JamBook: The world's thinnest, lightest notebook. Ever. - akumpf
http://blog.chaoscollective.org/post/29669283012/jambook
======
arinazari
This is pretty awesome. I'd been trying to develop a system of my own to
record the occasional thought without using an actual notebook like a
Moleskine, because I don't like having unrelated ideas in the same book. My
university library has a _tons_ of old call cards available to use by the
computers with a nice aged, tanish color to them that I love to write on. I
just take a bunch of them each quarter and stash them in a notecard container
(my less binding notebook, I guess), so I can carry a few blank cards on me on
the go with a pen if I'm in a creative mood and when I get the chance I stash
them in the back of the stack to keep things chronological.

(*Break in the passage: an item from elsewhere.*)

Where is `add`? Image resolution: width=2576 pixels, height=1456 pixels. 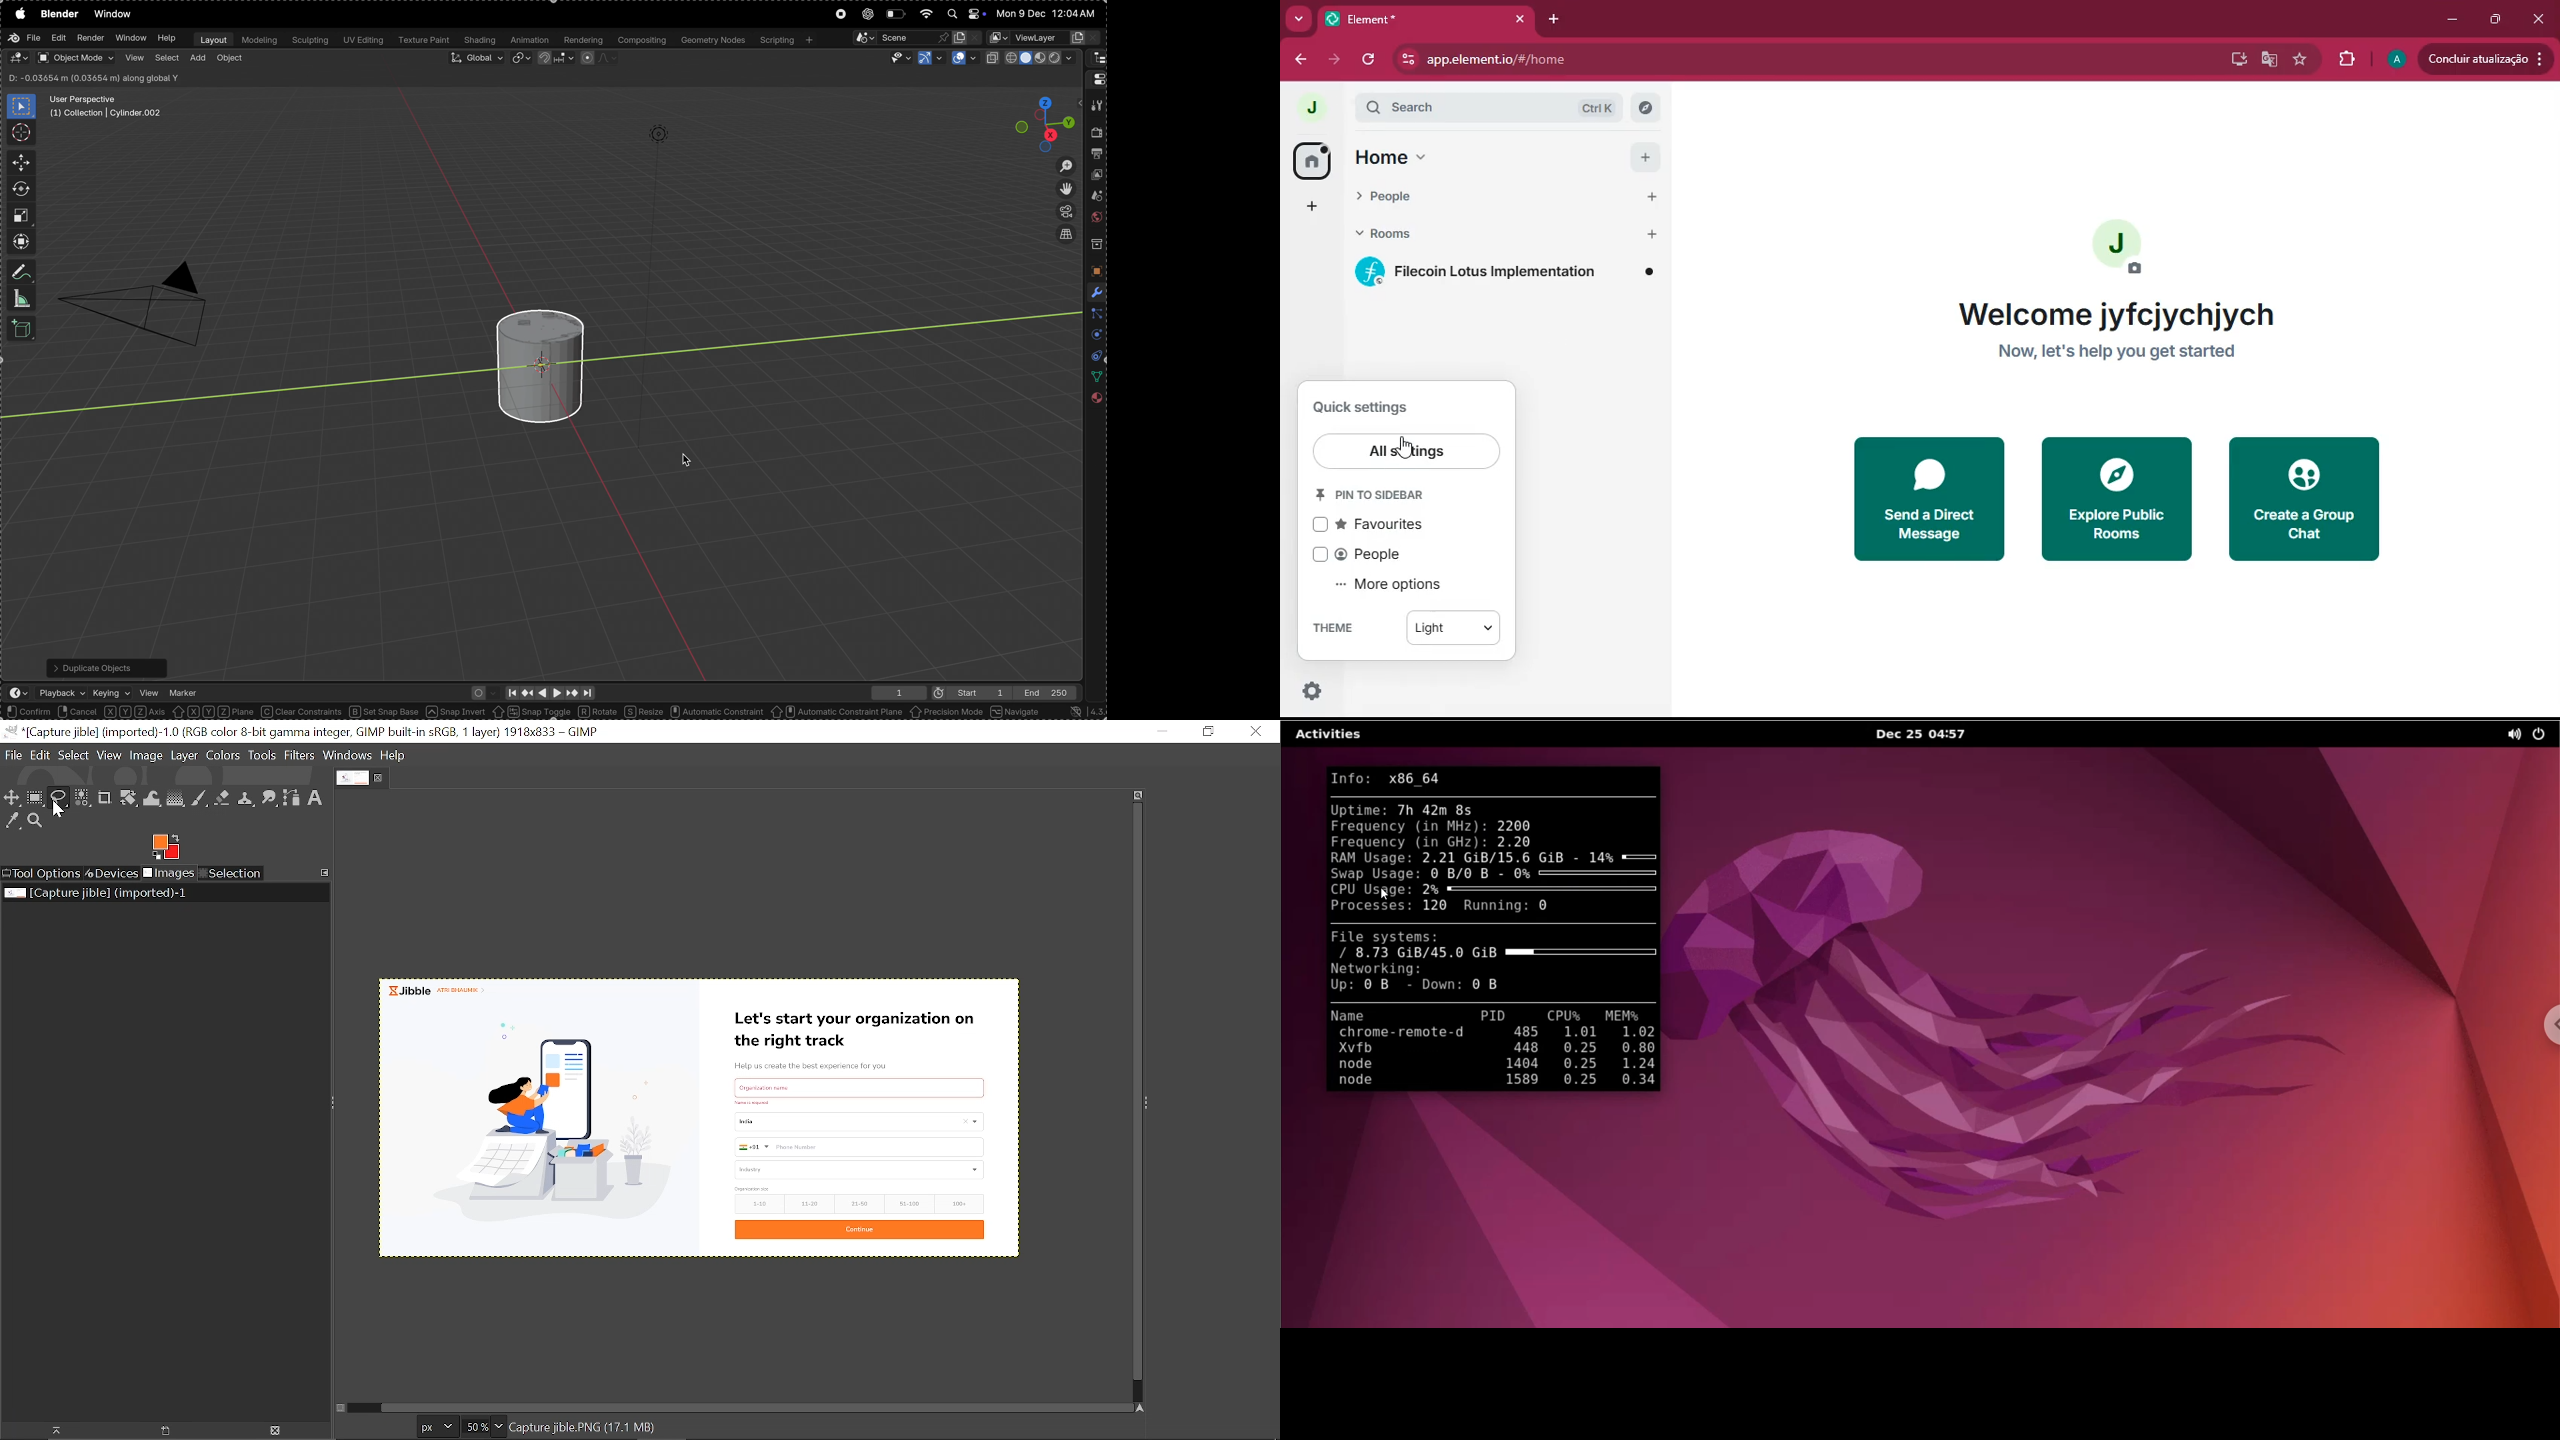 add is located at coordinates (1311, 206).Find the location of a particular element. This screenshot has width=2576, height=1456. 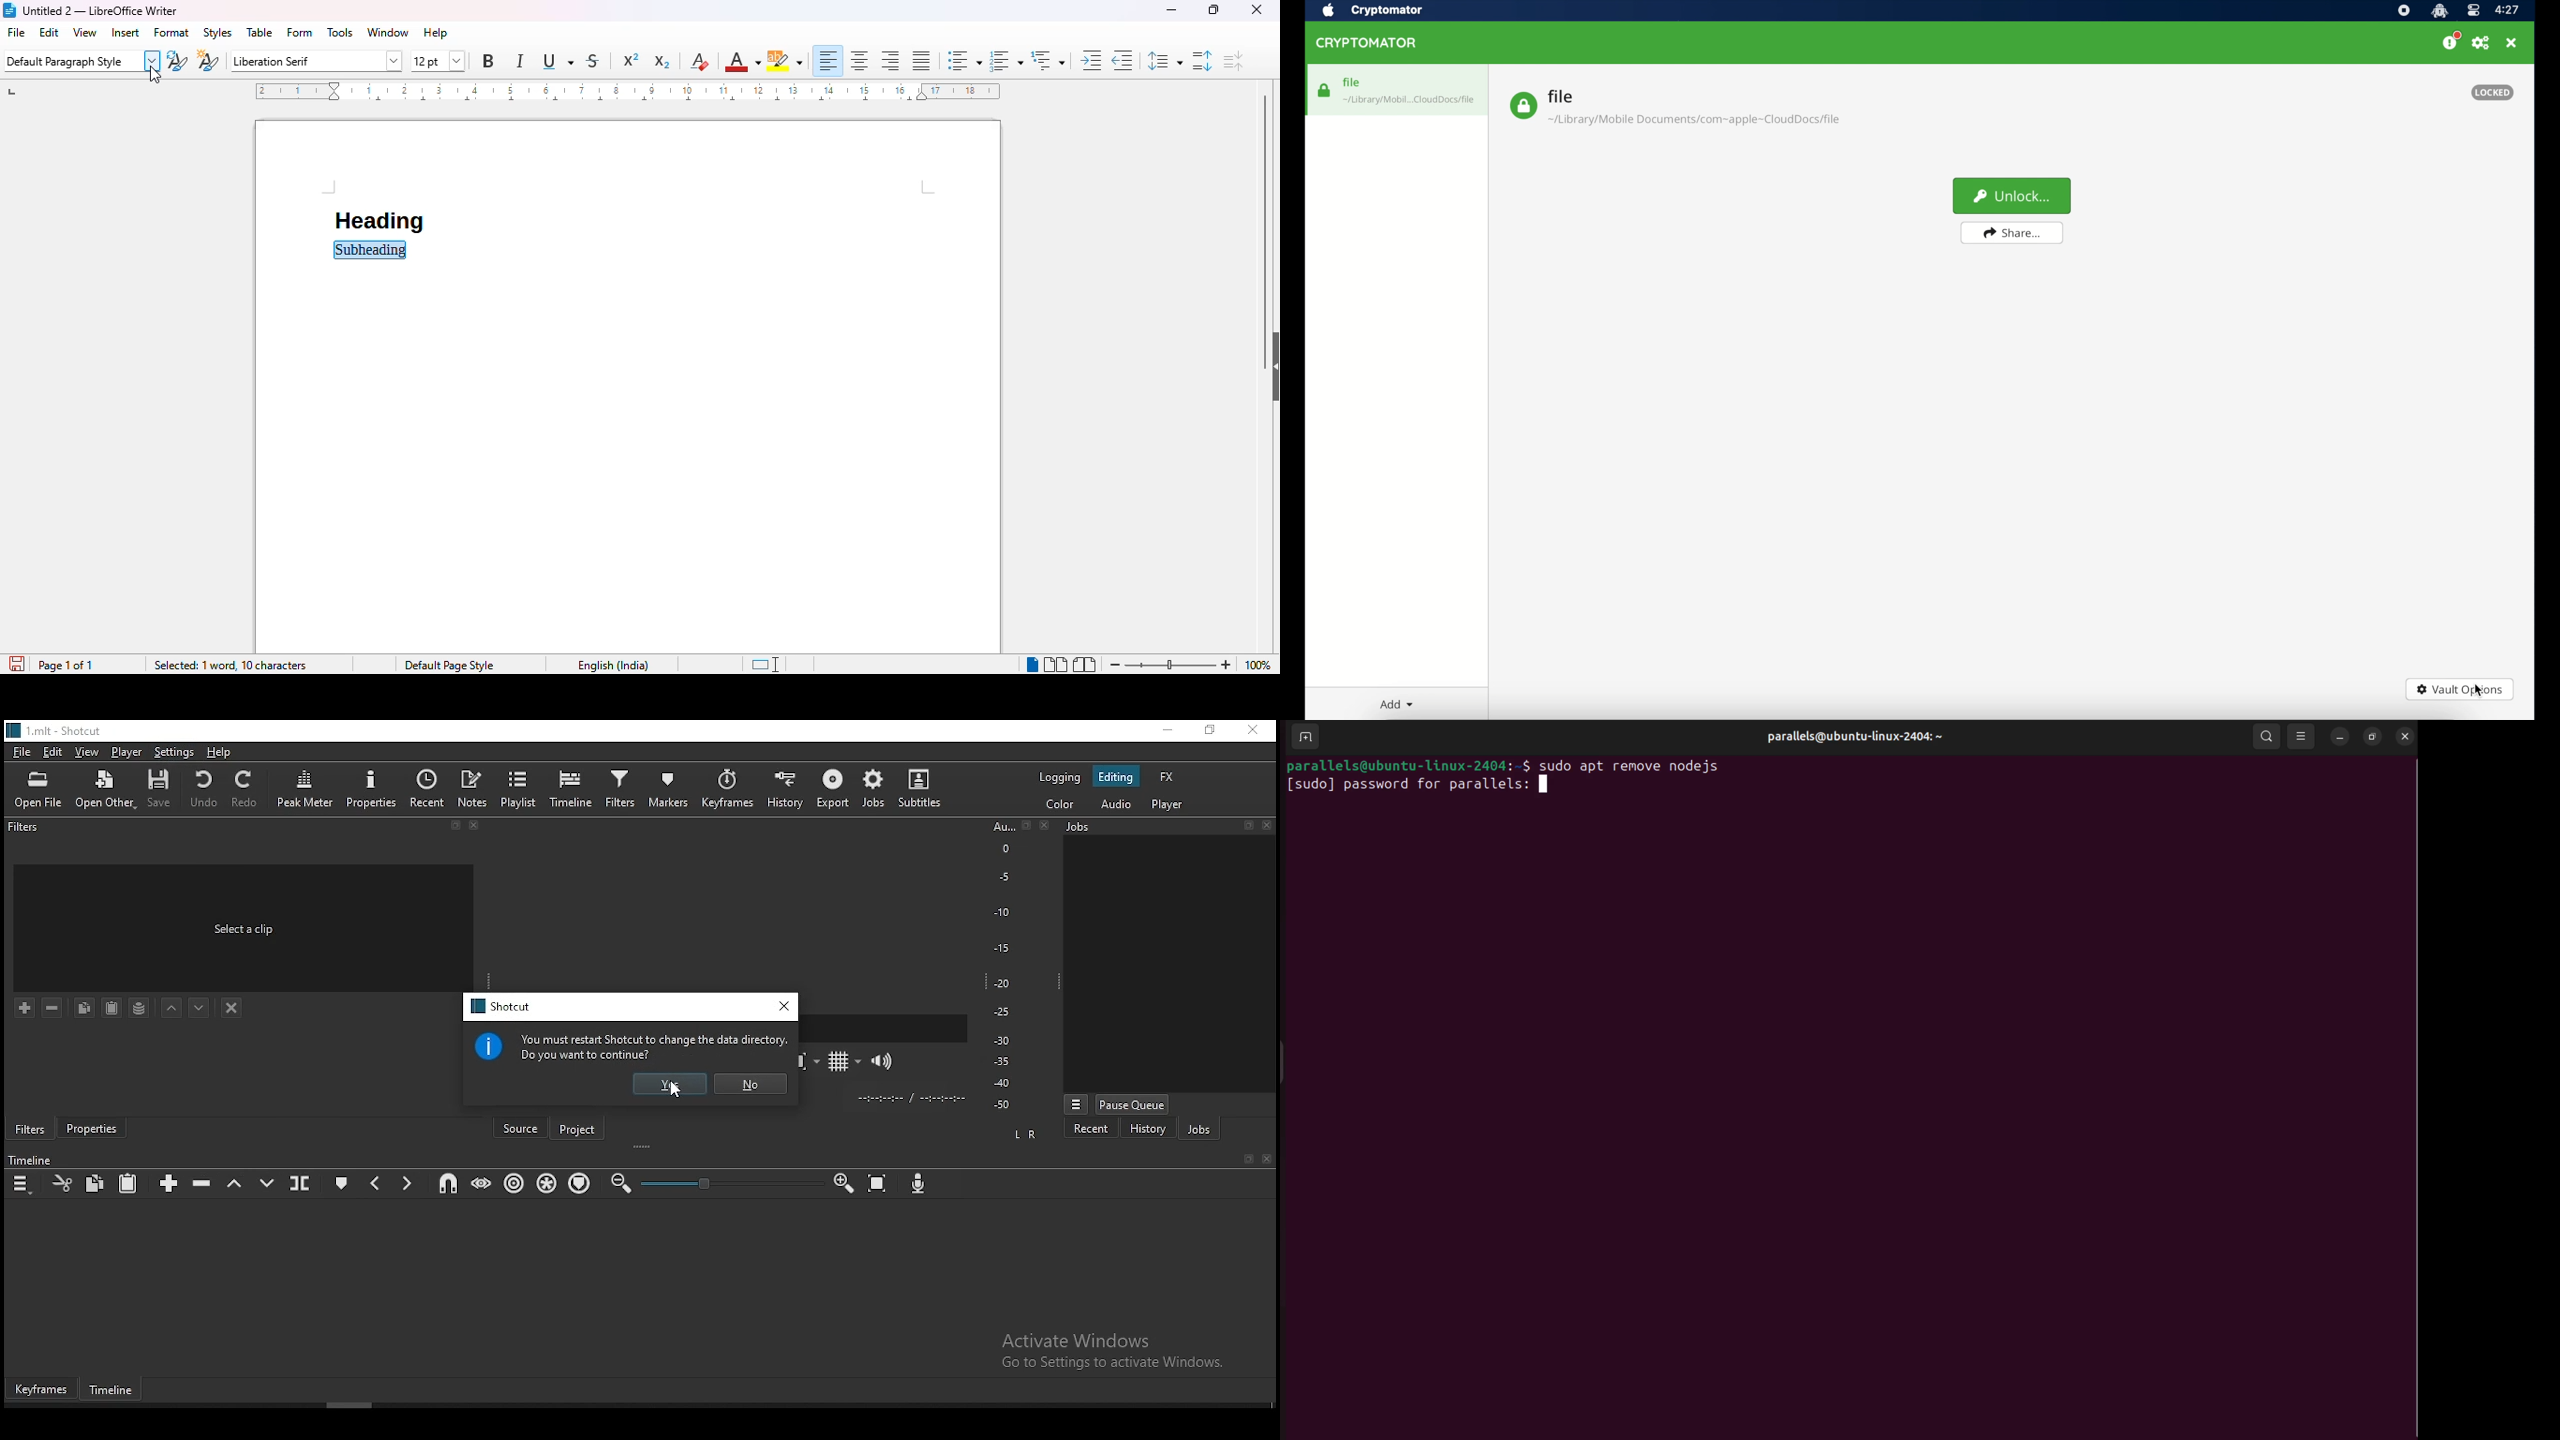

So compared to my system, I love this and I think I'd love to try it out! I
was thinking about getting a Moleskine memo-pockets notebook to store my cards
in but that would require having to keep buying expensive Moleskines when they
fill up.

------
malandrew
The Moleskine Volant Mini (28 leaves) or Volant Pocket (40 leaves) are
equivalent to this. Most people get the Moleskine Classic one that is as thick
as a wallet (80 to 96 leaves).

The nice thing about the Volant Mini is that the pages are perforated and can
be torn out easily and cleanly.